Leviticus 27:30-33Anti-tithers will argue that the "tithe of the land" and the "tithe of the herd and flock" are the only categories of tithe because these are the only ones for which instructions about redemption are given. However, is that interpretation consistent with the context of the overall chapter?
And all the tithe of the land, whether of the seed of the land or of the fruit of the tree, is the LORD’s. It is holy to the LORD. If a man wants at all to redeem any of his tithes, he shall add one-fifth to it. And concerning the tithe of the herd or the flock, of whatever passes under the rod, the tenth one shall be holy to the LORD. He shall not inquire whether it is good or bad, nor shall he exchange it; and if he exchanges it at all, then both it and the one exchanged for it shall be holy; it shall not be redeemed.
As I pointed out before, verses 1-25 give instruction on how and when vows could be redeemed in the specific instances of people, animals, houses, and fields. If you were to make a vow to commit something other than these for service, there are no guidelines about how to redeem it. Following the logic applied by anti-tithers to the verses on tithing here, that would imply that it was illegal to make a vow about anything other than these specific things. Furthermore, what if a person vowed one of the above forms of property, but only for a specified period of time? This conclusion is clearly not the intent of these verses. There is an unfathomable number of vows that a person could make for which instructions for redemption are not mentioned, and the "list" of circumstances in which redemption is discussed did not restrict the Israelites to making vows only of that type.
Similarly, just because the "tithe of the land" and the "tithe of the herd or the flock" are the only items for which redemptions instructions are given does not imply that they are the only categories of tithe. The same applies for those "devoted offerings" in verses 28-29 - the only categories listed are people, animals, and fields, but this does not necessarily restrict the things which a person may devote to God.
We should also consider that wine and oil - two products which are specifically commanded to be tithed on elsewhere - are absent from this "list." Anti-tithers claim that wine and oil are part of the "tithe of the land" since they are obtained by processing grapes and olives, but I disagree. The command is clear that they were to tithe on "the seed of the land [and] the fruit of the tree," and I don't consider wine or oil to fall into that category because the majority of the fruit used in producing these products is actually discarded in the process. Also, in the case of wine, the fermentation process produces alcohol, a component which is definitely not part of the fruit itself, and to tithe on wine requires tithe on the alcohol that clearly formed after the fruit had been harvested. I gave some additional consideration to how wine and oil fit into the tithing discussion in the previous article.
The absence of oil and wine from the redemption discussion in Leviticus 27 supports the conclusion that this "list" is actually not a list of what things to tithe on at all.
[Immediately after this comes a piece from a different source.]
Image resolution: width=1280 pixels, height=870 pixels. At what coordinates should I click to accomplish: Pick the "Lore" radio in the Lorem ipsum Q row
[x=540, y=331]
Rather, it's a set of instructions on what can be redeemed and for how much. Furthermore, even if it were a list, it could still only be regarded as an incomplete list, which I have demonstrated by my analysis of what the chapter says about vows.
There is still much more that I want to delve into concerning the laws of redemption. For example, what should a person do if they want to redeem the tithe of their wine? The discussion in Leviticus 27 says that tithes of crops can be redeemed and that tithes of animals can't, but it gives no position whatsoever on wine. I believe that there are logical reasons for discussing redemption for only these two things, and I would like to take a closer look when time permits.